« Ce n’est pas la panacée mais une avancée. » Voici comment accueille la sénatrice LR Catherine Procaccia la proposition de loi adoptée ce 5 octobre, en commission des affaires sociales du Sénat. Le texte, déposé en janvier dernier par Bruno Retailleau et tous ses collègues du groupe LR, vise à la « consolidation et à la professionnalisation de la formation des internes en médecine générale », avec l’objectif assumé de « lutter contre les déserts médicaux ».
Le phénomène fait l’objet d’une préoccupation constante à la Haute assemblée, où nous recensons au moins 5 rapports directement centrés sur la question sur les 10 dernières années.

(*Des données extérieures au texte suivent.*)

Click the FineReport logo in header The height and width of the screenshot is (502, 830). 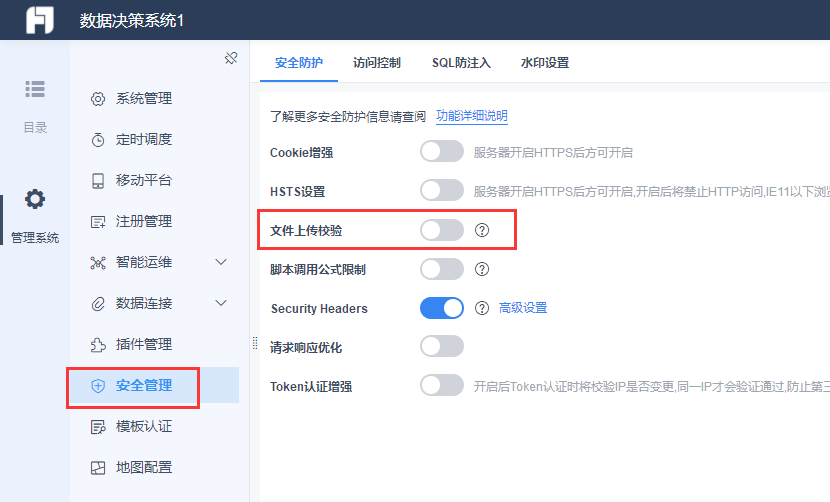pos(40,20)
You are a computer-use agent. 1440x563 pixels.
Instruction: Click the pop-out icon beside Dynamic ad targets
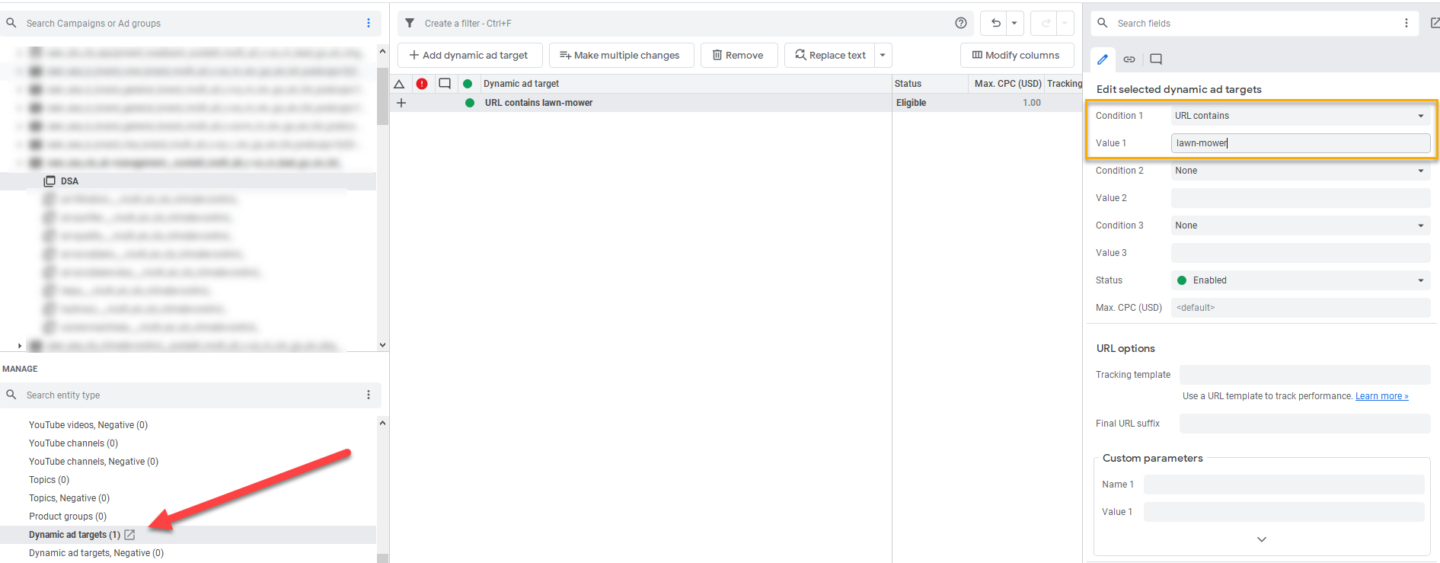[x=130, y=535]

Dans le même intervalle, la France a perdu 5 000 médecins généralistes. Leur nombre, rapporté à la population, a même diminué deux fois plus vite en deux décennies (-18 %) que pour les autres spécialités médicales. Il faudra plusieurs années pour passer ce « creux » et voir se manifester les effets de la suppression du numerus clausus pour les études de médecine. La France ne devrait pas retrouver avant 2030 le nombre de généralistes qu’elle comptait en 2020, selon le rapport de Corinne Imbert (LR), réalisé pour l’examen de la proposition de loi.

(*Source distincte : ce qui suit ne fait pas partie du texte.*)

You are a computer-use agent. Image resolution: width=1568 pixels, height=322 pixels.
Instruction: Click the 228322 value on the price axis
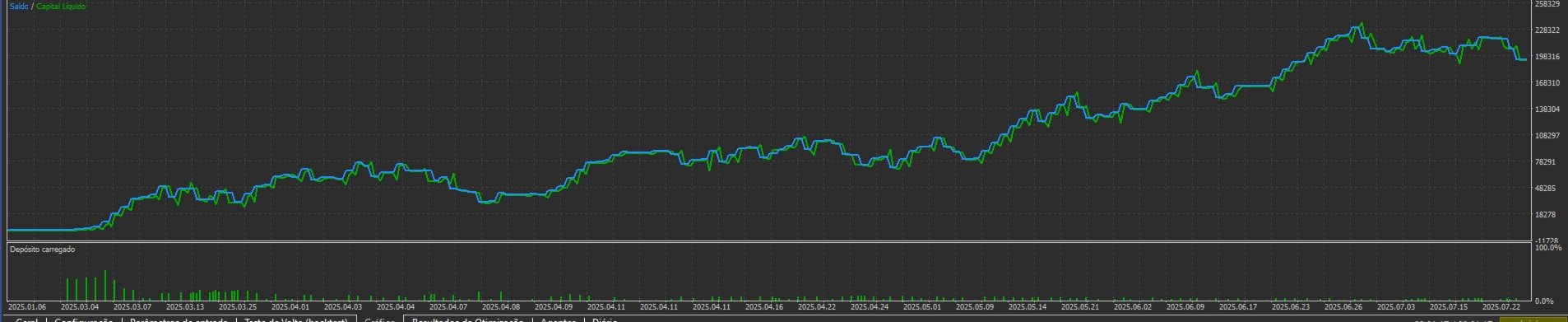(1547, 30)
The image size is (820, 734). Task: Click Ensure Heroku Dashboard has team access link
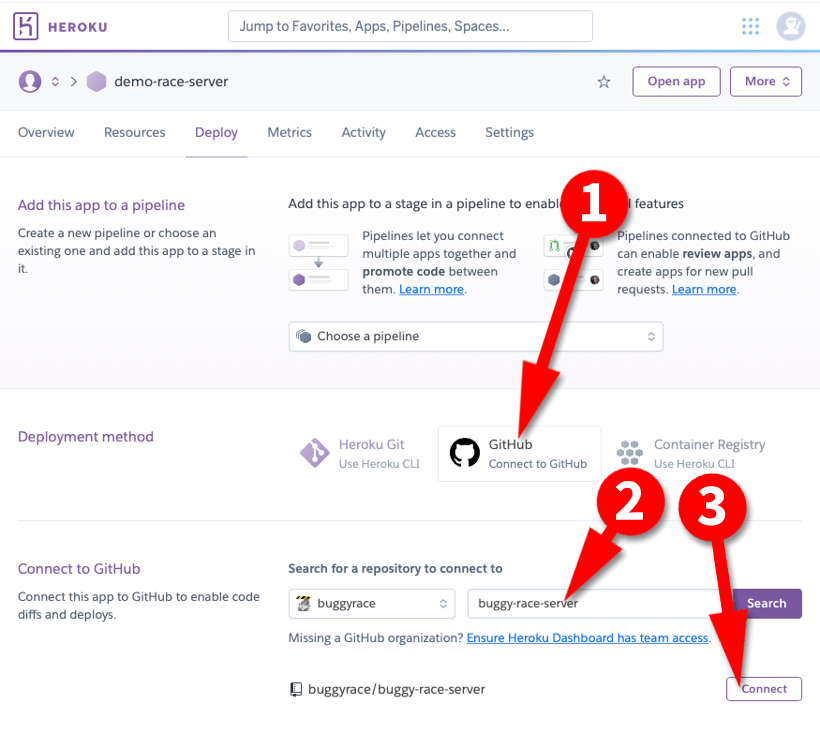[x=587, y=638]
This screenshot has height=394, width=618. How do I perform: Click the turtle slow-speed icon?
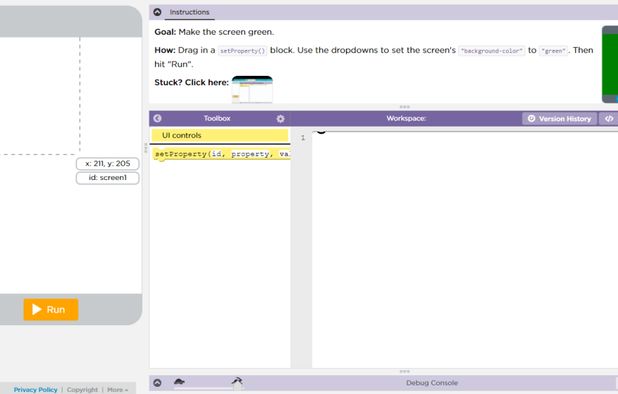coord(179,381)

L’installation des médecins généralistes « retardée »
La proposition de loi vise d’abord à fixer à « au moins quatre années » la durée du troisième cycle des études de médecine, ce qu’on appelle couramment l’internat. Contrairement aux autres spécialités de médecine, le troisième cycle pour la médecine générale n’est fixé qu’à trois ans. La rapporteure Corinne Imbert a également constaté, en auditionnant des enseignants, que les retards de soutenance de thèses étaient « fréquents » en médecine générale, ce qui a pour conséquence de retarder « fréquemment » leur installation.
Les auditions de praticiens et d’enseignants menées par la rapporteure ont également mis en lumière une insuffisance dans le nombre de stages professionnalisants dans les cabinets médicaux. « Seuls deux des six stages que comprend le troisième cycle actuel sont obligatoirement réalisés en exercice ambulatoire », note le rapport sénatorial.

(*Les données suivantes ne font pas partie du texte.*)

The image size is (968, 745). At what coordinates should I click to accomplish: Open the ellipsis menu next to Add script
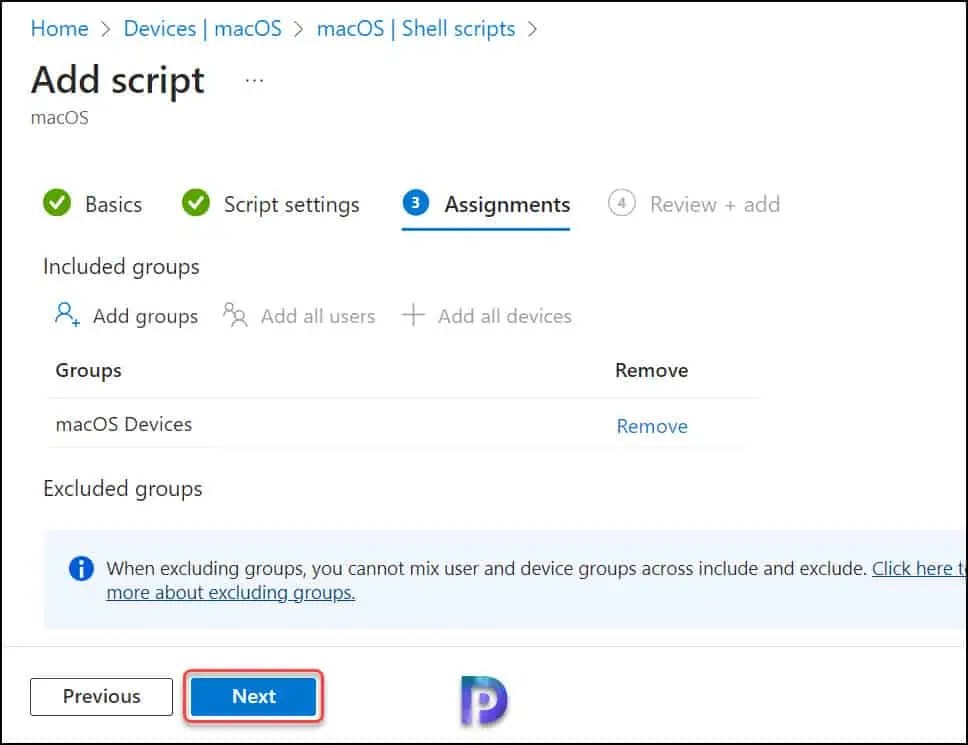pos(253,80)
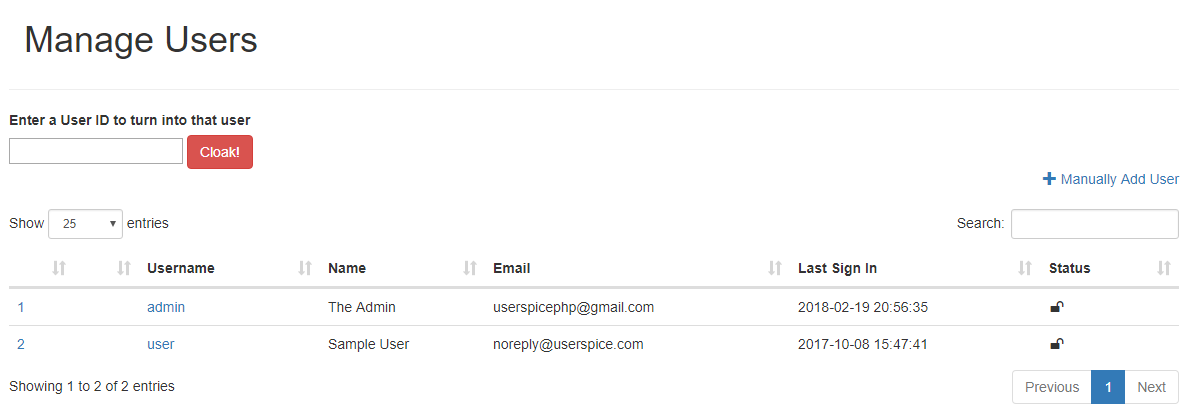This screenshot has width=1191, height=410.
Task: Click sort arrows on Status column
Action: coord(1163,268)
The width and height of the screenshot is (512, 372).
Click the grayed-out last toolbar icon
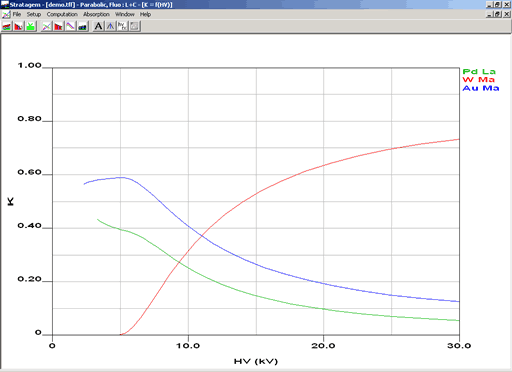tap(134, 26)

En allongeant d’un an la fin du cycle pour les aspirants médecins généralistes, la proposition de loi sénatoriale espère donc améliorer à la fois la formation, mais aussi la couverture des territoires les moins bien dotés actuellement en médecins. Le texte prévoit que la quatrième année soit une année de stage en « autonomie supervisée », réalisée « intégralement » en exercice ambulatoire, c’est-à-dire en dehors d’un hôpital. Ces stages devront être réalisés « en priorité » dans les zones en déficit de médecins, selon les critères des Agences régionales de santé.
Une proposition du gouvernement similaire, neuf mois plus tard
Lors de l’examen en commission, les sénateurs ont amendé la proposition de loi initiale pour préciser les conditions d’application. La quatrième année ne concernera pas les étudiants qui ont débuté leur troisième cycle à la date de publication de la loi. La commission des affaires sociales a rappelé que la réussite de leur réforme allait notamment reposer sur un nombre suffisant de maîtres de stages universitaires dans chaque territoire.
Débattue le 18 octobre en séance publique, cette proposition de loi a déjà fait des émules. Le gouvernement compte également ajouter une quatrième année pour l’internat de médecine générale, afin de favoriser les installations immédiates en fin de cursus. Et « encourager » sa réalisation dans les déserts médicaux. Annoncée le 26 septembre, cette proposition sera intégrée dans la discussion du projet de loi de financement de la Sécurité sociale (PLFSS) pour 2023, examiné au Parlement cet automne. Les conditions de mise en place de la réforme, si elle était adoptée, se distingueraient du Sénat : le gouvernement souhaite une entrée en vigueur dès la rentrée universitaire 2023. L’annonce surprise de l’exécutif a en tout cas surpris, voire heurté, dans les rangs du Sénat.